# Logistic Regression: Beyond Linear Regression

In [None]:
import pandas as pd
import numpy as np
from matplotlib import pyplot as plt
from sklearn.linear_model import LinearRegression, LogisticRegression

**Classification techniques** are an essential part of machine learning and data mining applications. Approximately 70% of problems in Data Science are classification problems. There are lots of classification algorithms that are available, but logistic regression is exceedingly common and useful. We shall focus on binary classification problems, to which logistic regression most immediately applies. Other classification problems handle the cases where multiple classes are present in the target variable, though logistic regression can be extended to cover this sort of case as well. The iris dataset is a very famous example of multi-class classification.

**Logistic Regression** is one of the most simple and commonly used Machine Learning algorithms for two-class classification. It is easy to implement and can be used as the baseline for any binary classification problem. Its basic fundamental concepts are also constructive in deep learning. Logistic regression describes and estimates the relationship between one dependent binary variable and independent variables.

## Agenda

1. Motivate the need to move beyond linear regression conceptually
2. Attempt to use linear regression for classification
3. Give a brief overview of probability, odds, e, log, and log-odds
4. Explain the form of logistic regression
5. Explain how to interpret logistic regression coefficients
6. Consider different generalizations of linear regression for different scenarios

## Beyond Linear Regression

Linear regressions have [limitations](https://en.wikipedia.org/wiki/Generalized_linear_model).

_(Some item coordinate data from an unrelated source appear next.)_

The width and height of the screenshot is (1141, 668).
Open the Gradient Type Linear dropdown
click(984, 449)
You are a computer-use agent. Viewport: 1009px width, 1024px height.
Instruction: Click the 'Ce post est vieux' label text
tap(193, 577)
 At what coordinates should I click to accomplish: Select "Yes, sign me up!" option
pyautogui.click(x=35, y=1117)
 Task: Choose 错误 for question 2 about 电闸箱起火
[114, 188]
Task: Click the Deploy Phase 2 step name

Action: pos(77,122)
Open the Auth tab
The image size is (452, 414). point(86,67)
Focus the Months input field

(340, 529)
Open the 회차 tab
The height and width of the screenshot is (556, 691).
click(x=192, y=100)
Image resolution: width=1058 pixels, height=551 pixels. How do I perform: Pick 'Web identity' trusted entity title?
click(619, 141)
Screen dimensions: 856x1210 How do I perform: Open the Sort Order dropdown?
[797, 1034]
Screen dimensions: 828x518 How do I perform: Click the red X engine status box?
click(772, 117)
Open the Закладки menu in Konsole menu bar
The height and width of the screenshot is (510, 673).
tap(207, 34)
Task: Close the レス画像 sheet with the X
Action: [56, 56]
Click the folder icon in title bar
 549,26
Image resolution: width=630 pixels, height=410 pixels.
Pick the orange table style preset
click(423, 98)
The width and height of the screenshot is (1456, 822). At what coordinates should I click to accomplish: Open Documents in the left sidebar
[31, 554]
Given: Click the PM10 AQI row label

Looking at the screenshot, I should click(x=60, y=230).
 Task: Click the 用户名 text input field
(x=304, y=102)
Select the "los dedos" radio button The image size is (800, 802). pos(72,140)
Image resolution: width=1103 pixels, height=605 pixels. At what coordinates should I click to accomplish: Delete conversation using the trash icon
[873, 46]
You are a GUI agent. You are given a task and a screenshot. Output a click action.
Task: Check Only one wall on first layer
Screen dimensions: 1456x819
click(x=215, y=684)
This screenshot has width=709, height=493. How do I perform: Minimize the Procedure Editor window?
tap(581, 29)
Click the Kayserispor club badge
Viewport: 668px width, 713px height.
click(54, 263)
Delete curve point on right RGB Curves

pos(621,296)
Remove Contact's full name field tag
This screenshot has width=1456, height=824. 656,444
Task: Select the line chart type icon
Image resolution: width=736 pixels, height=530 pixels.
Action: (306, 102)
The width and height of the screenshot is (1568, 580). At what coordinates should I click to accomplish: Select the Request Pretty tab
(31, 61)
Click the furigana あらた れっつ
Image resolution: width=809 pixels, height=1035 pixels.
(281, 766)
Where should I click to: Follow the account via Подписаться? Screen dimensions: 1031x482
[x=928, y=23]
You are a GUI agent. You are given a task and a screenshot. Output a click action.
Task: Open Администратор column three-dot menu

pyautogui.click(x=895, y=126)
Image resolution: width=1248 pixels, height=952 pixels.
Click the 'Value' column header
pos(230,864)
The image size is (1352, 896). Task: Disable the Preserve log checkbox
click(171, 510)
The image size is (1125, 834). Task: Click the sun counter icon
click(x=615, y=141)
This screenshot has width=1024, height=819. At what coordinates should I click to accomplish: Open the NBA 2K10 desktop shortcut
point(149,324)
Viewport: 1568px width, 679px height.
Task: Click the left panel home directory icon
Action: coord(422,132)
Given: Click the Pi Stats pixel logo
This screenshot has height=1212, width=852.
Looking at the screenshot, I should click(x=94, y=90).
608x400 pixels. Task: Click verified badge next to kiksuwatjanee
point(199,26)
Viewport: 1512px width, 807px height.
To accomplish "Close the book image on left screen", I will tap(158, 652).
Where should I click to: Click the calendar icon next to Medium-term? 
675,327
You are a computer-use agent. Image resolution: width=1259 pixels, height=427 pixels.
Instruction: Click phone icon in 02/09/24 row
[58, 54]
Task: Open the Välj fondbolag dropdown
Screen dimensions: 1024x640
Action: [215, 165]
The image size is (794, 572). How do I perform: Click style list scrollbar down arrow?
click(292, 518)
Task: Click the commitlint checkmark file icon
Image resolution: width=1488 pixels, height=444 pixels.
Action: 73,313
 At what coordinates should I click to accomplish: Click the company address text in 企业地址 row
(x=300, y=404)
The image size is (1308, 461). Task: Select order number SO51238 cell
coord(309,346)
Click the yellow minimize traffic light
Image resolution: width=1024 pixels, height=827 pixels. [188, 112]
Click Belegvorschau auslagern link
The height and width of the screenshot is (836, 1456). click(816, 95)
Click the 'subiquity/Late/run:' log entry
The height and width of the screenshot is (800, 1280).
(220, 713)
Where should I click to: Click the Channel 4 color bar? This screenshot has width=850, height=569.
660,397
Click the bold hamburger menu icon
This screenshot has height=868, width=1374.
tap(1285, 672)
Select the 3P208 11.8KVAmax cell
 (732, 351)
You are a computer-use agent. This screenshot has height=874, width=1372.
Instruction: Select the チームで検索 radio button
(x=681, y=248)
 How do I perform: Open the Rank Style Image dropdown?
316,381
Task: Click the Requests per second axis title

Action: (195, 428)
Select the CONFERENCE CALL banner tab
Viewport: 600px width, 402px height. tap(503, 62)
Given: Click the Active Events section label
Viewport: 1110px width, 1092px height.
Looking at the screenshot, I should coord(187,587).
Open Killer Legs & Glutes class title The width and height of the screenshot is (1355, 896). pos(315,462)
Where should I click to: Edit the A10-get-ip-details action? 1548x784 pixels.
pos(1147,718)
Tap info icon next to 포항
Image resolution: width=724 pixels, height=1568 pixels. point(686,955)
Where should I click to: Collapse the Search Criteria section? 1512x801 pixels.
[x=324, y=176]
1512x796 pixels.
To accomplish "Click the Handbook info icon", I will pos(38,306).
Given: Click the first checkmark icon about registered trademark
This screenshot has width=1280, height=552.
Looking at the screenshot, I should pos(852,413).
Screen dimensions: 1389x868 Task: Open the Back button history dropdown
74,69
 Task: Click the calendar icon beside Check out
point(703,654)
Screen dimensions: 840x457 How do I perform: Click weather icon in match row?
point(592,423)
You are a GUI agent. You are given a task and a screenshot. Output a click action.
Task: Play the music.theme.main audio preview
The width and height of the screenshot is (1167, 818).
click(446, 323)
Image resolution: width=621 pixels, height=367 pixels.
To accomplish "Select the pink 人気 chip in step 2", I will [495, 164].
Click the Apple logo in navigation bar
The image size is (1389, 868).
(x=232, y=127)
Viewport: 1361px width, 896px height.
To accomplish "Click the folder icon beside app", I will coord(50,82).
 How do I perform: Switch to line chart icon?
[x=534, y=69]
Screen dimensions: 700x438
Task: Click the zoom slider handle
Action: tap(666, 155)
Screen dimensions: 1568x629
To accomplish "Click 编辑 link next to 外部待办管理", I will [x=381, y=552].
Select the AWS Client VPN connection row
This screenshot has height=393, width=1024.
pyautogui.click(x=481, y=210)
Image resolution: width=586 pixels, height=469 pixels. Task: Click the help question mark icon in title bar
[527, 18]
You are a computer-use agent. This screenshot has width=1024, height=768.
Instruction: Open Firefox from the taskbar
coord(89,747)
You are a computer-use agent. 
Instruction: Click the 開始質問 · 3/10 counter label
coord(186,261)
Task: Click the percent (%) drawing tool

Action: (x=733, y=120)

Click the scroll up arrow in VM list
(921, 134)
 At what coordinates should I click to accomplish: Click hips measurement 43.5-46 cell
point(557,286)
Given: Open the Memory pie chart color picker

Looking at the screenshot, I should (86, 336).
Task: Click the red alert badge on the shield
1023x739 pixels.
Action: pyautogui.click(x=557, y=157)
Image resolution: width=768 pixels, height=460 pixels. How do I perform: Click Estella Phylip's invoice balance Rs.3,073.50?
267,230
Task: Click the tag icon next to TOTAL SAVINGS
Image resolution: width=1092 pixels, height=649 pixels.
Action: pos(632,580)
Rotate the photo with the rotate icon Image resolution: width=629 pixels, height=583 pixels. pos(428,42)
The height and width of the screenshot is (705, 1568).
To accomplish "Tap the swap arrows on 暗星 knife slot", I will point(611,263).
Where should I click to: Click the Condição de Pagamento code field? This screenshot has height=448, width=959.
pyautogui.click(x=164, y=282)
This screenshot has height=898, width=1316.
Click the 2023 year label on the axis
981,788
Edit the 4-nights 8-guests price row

As it stands, the algorithm could generate a prediction *anywhere on the real number line*. This *may* be realistic, like if I'm predicting national surpluses/debts.

But what if I'm predicting values of a variable that doesn't take, say, negative values, like temperature in Kelvin?

What if I'm predicting values of a variable that takes only integer values, like the number of mouseclicks on my killer ds blog per minute?

What if I'm predicting probabilities? Or something Boolean / Bernoullian?

What if the shape of my errors changes as a function of the dependent variable?

Am I stuck using linear regression? There's got to be a better way!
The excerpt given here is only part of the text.